Working data —
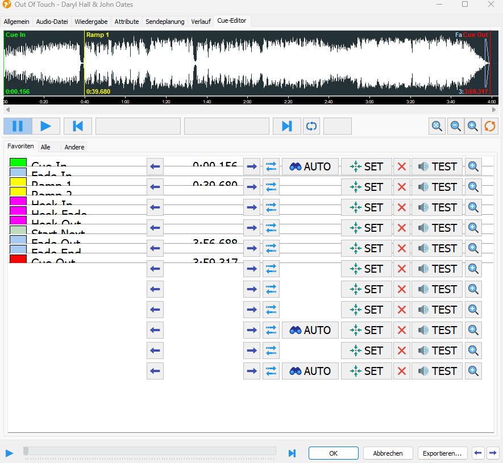Click the red X in the top cue row

click(402, 166)
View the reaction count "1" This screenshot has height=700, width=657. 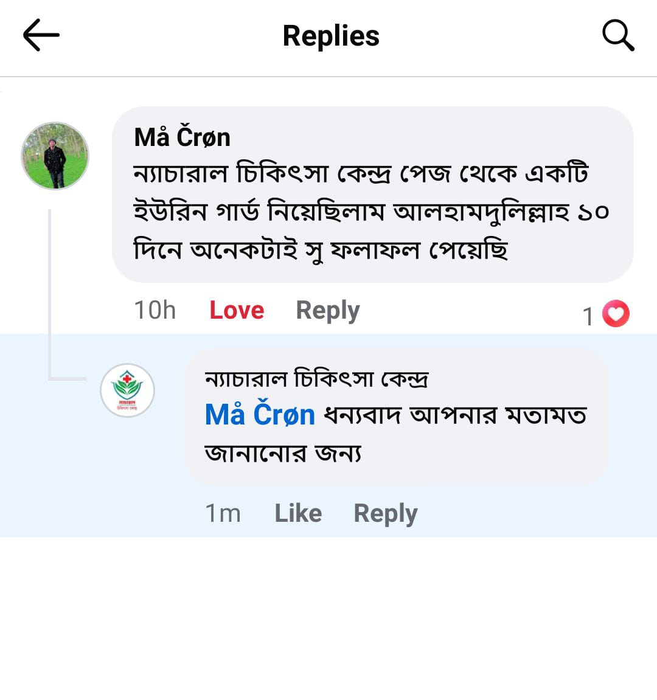588,316
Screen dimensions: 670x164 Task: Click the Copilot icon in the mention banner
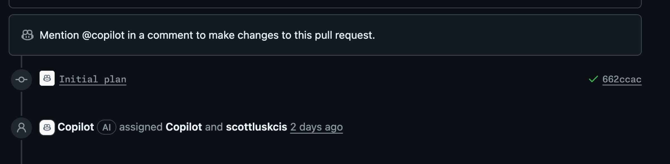pos(27,35)
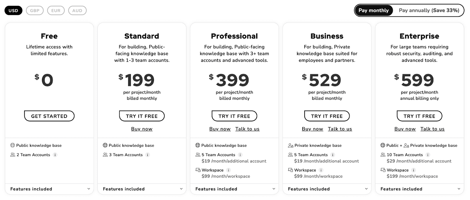Click Workspace info icon in Professional plan
Image resolution: width=470 pixels, height=200 pixels.
tap(229, 170)
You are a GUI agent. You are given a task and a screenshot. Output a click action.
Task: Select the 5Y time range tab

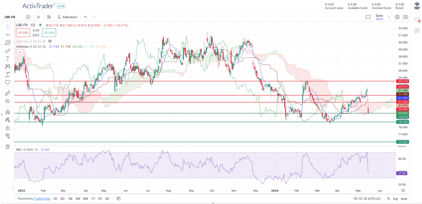click(100, 199)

Task instructions — Rewrite the rows starting at the line that contains "You are a GUI" and ending at the end of the rows, renaming "time range" to "period" and keeping everything else the same. Omit the pictures from your answer.

Written response —
You are a GUI agent. You are given a task and a screenshot. Output a click action.
Task: Select the 5Y period tab

click(100, 199)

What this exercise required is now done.